Here is the LLVM IR emitted for the trivial mov rax, rcx, with the relevant pseudo-C transliterated as comments:
define internal void @lifted_0x140001000(ptr %state, ptr %memory) {
initialize:
; uint64_t* rcx = &state->rcx;
%rcx = getelementptr inbounds nuw %State, ptr %state, i32 0, i32 2
; uint64_t* rax = &state->rax;
%rax = getelementptr inbounds nuw %State, ptr %state, i32 0, i32 0
; Jump to the first instruction
br label %insn_0x140001000
insn_0x140001000: ; preds = %initialize
; uint64_t v0 = *rcx;
%0 = load i64, ptr %rcx, align 4
; *rax = v0;
store i64 %0, ptr %rax, align 4
; Jump to the next instruction
br label %insn_0x140001003
insn_0x140001003: ; preds = %insn_0x140001000
; Block terminator to keep the IR valid
ret void
}
The initialize block grabs pointers into the State’s relevant members. Every lifted instruction then occupies its own basic block named insn_<addr>, and is responsible for emitting an unconditional branch to its successor. Each successor block is pre-created with just a ret void terminator so the module verifier never sees an empty block.

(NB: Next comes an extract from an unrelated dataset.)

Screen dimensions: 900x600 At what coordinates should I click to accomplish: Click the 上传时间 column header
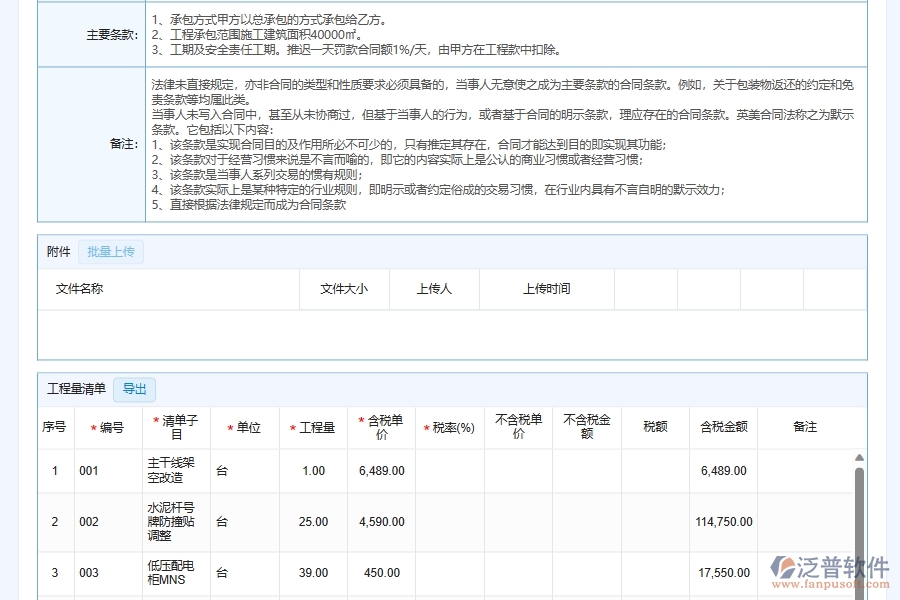point(547,288)
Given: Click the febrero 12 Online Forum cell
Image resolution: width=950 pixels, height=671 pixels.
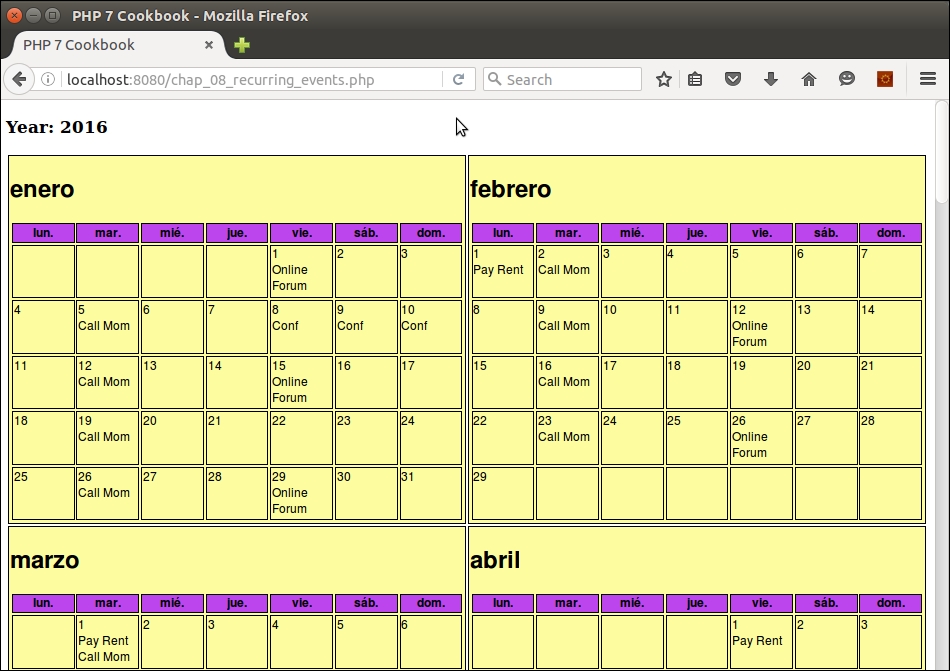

Memory accesses follow exactly the same shape. Here is mov rax, qword [rbx+42]:
define internal void @lifted_0x140001000(ptr %state, ptr %memory) {
initialize:
%rbx = getelementptr inbounds nuw %State, ptr %state, i32 0, i32 1
%rax = getelementptr inbounds nuw %State, ptr %state, i32 0, i32 0
br label %insn_0x140001000
insn_0x140001000: ; preds = %initialize
; uint64_t v0 = *rbx;
%0 = load i64, ptr %rbx, align 4
; uint64_t v1 = v0 + 42;
%1 = add i64 %0, 42
; uint8_t* v2 = &memory[v1];
%2 = getelementptr i8, ptr %memory, i64 %1
; uint64_t v3 = *(uint64_t*)v2;
%3 = load i64, ptr %2, align 1
; *rax = v3;
store i64 %3, ptr %rax, align 4
br label %insn_0x140001004
insn_0x140001004: ; preds = %insn_0x140001000
ret void
}
The getelementptr i8, ptr %memory, i64 %1 idiom is the marker for an x86 memory access — brightening will rewrite those into raw inttoptr later. The lifter itself is contained in a ~500-line Semantics class:
# src/striga/semantics.py
class Semantics:
def __init__(self, module: Module): ...
# Lifting
def begin(self, address: int) -> Function: ...
def get_or_create_block(self, address: int) -> BasicBlock: ...
def lift_bytes(self, address: int, code: bytes) -> list[Successor]: ...
# Semantic helpers
def reg_read(self, name: str) -> Value: ...
def reg_write(self, name: str, value: Value): ...
def mem_read(self, addr: Value, ty: Type) -> Value: ...
def mem_write(self, addr: Value, value: Value): ...
def op_mem(self, op: X86Op) -> Value: ...
def op_read(self, index: int) -> Value: ...
def op_write(self, index: int, value: Value): ...
def flag_read(self, name: str) -> Value: ...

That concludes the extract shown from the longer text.